Christmas was pretty peaceful although the entire day I continued to keep thinking of the next day. The day after Christmas my Mom would stop for a Christmas exchange. This hadn’t happened in years and it had been even longer than that that I had had her inside my home to visit. Most of her visits occur at the driveway and she never enters or even stays more than moments at a time.
It was an uneasy feeling in the pit of my stomach. Uncomfortable with what she would think of my home. Is it clean enough for her standards. Even the thought that she may call cps if it wasn’t came across my mind. Thinking very easily there would be a lot of judgement towards my home and life.
The night before I was up all night. What will she think of the animals? Will the fresh chop { the fruit and veggies mix for the birds) create flies the morning of and her get a fly to the face when she walks in? I couldn’t stop the thoughts in my brain and I barely slept at all.
It’s hard to swallow the judgement of your own family. To be honest I’ve only ever felt judgement. My mother could say to me a million times I was a good mother the history shows she doesn’t really feel that way. The struggles I had as a mother is all I felt anyone ever seen.
Too many times it was about what I wasn’t doing right. That has clouded any compliment ever given. I tried to just put the thoughts out of my mind. However when the morning of her arrival came I was insanely riddled with anxiety.
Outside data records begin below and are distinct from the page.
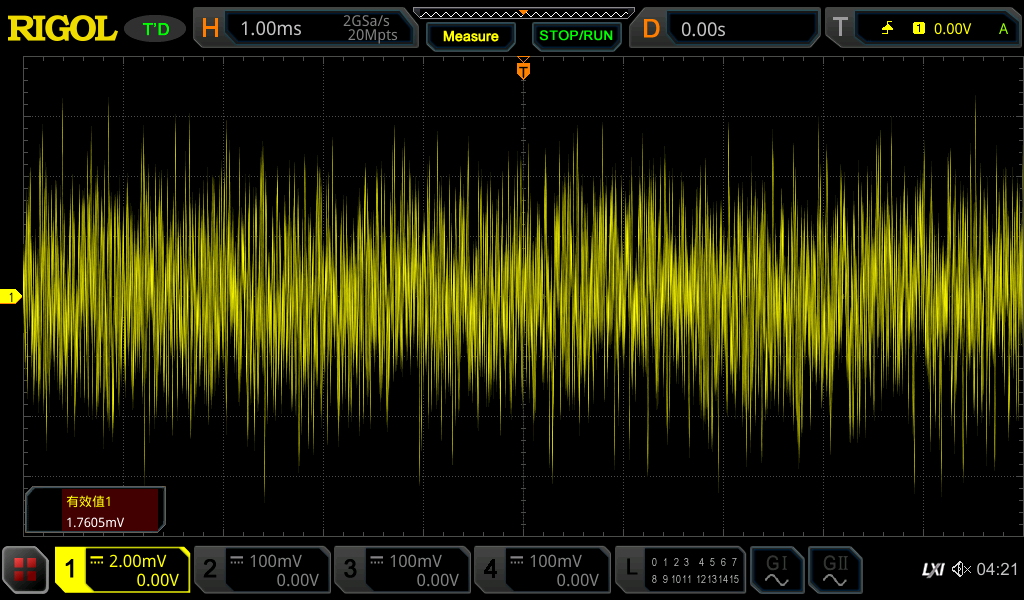Click the T'D trigger status indicator
Image resolution: width=1024 pixels, height=600 pixels.
click(x=156, y=29)
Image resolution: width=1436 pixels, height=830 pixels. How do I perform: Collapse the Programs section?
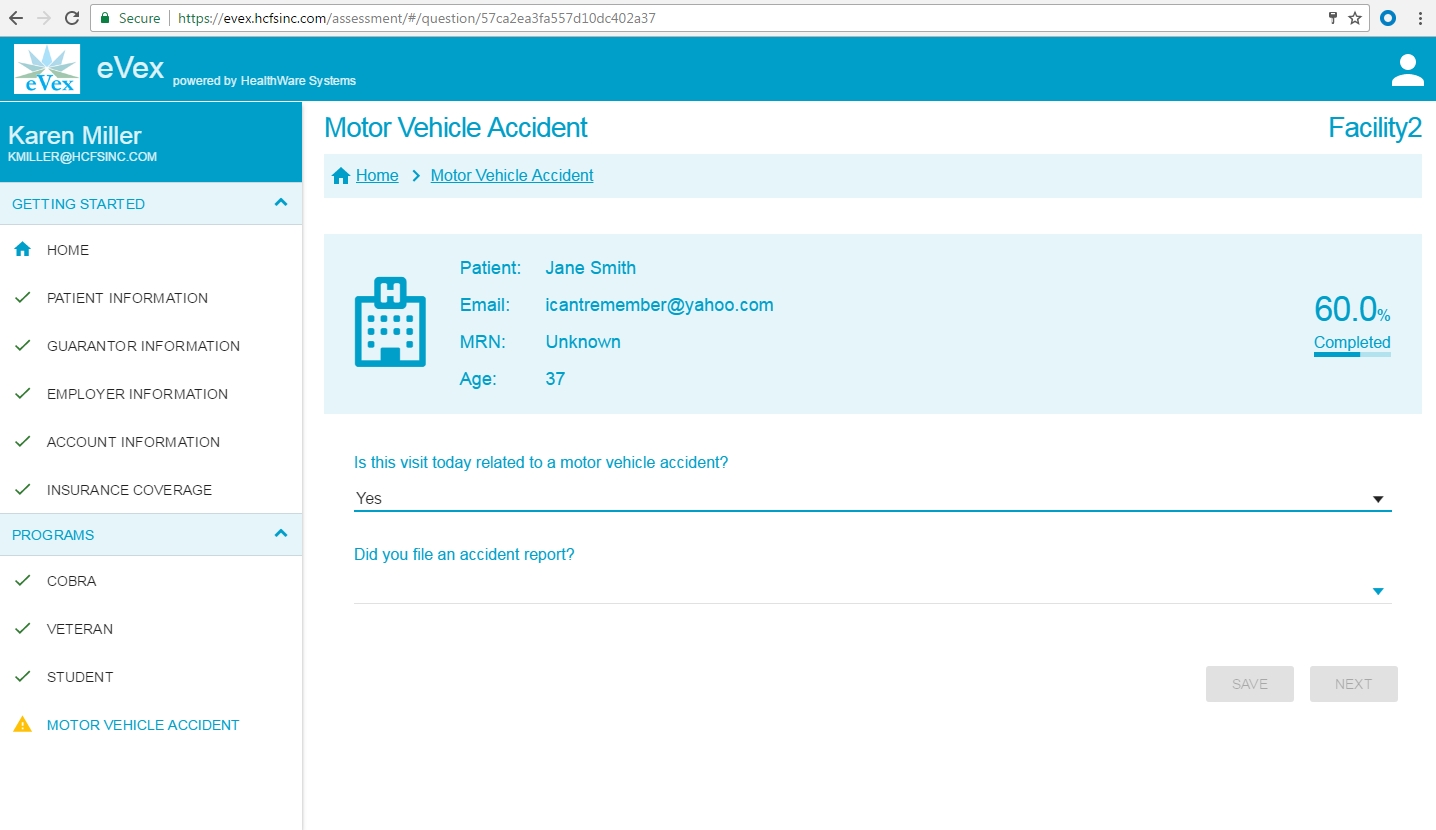[x=281, y=534]
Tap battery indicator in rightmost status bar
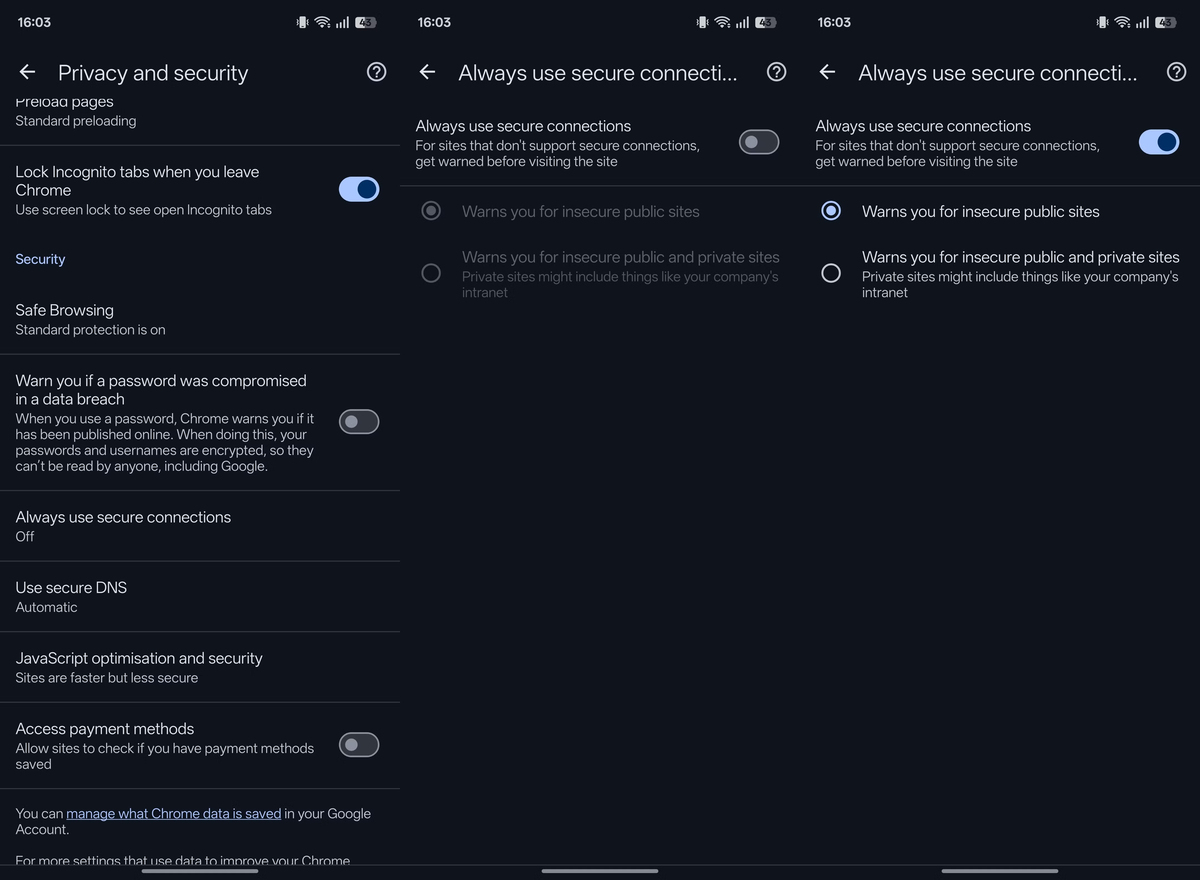This screenshot has height=880, width=1200. [1165, 22]
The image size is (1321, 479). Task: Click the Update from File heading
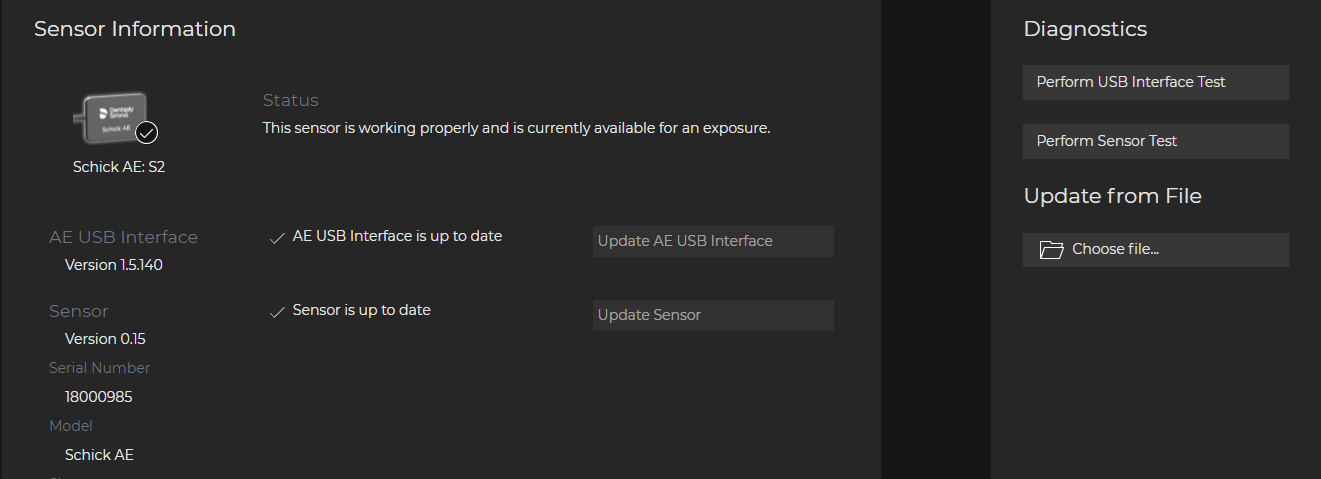click(x=1112, y=196)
The house was never going to be clean enough.
Her arrival was in the middle of me taking a couple puffs of cannabis to ease my anxiety. Yet, when she arrived during those puffs it was an instant great my mom will label me a pot head parent. It never eased for me. I was uncomfortable the entire visit. Couldn’t find words to have conversations. Everything made me uneasy. She handed me a blanket with this sweet saying and I love you message. For me it was another way to not have to say the words to me or give me her time. I couldn’t even see it for the positive it was.
The visit went fine and yet I couldn’t even enjoy it. Couldn’t let go of what was and couldn’t see her love for me or the kids. Kept going back to she doesn’t have the time to even give you. She volunteers close and yet it’s been driveway visits. She never plans time with us. It’s not a priority and when she is around my kids it feels as though she is parenting them instead of being nana. Like squats to learn to close a door… Can’t you just hang out and learn us. But that’s exactly what she is doing in this visit she is just visiting and yet my brain just fills with all the past.
I’m not sure I know how to change my mindset. To let go of what was and see what is now. So badly I wanted to enjoy the time we had but I didn’t. Instead I sat sulking in the negative feelings I have attached to her presence. 🙁 It’s a lonely place I’m sitting in.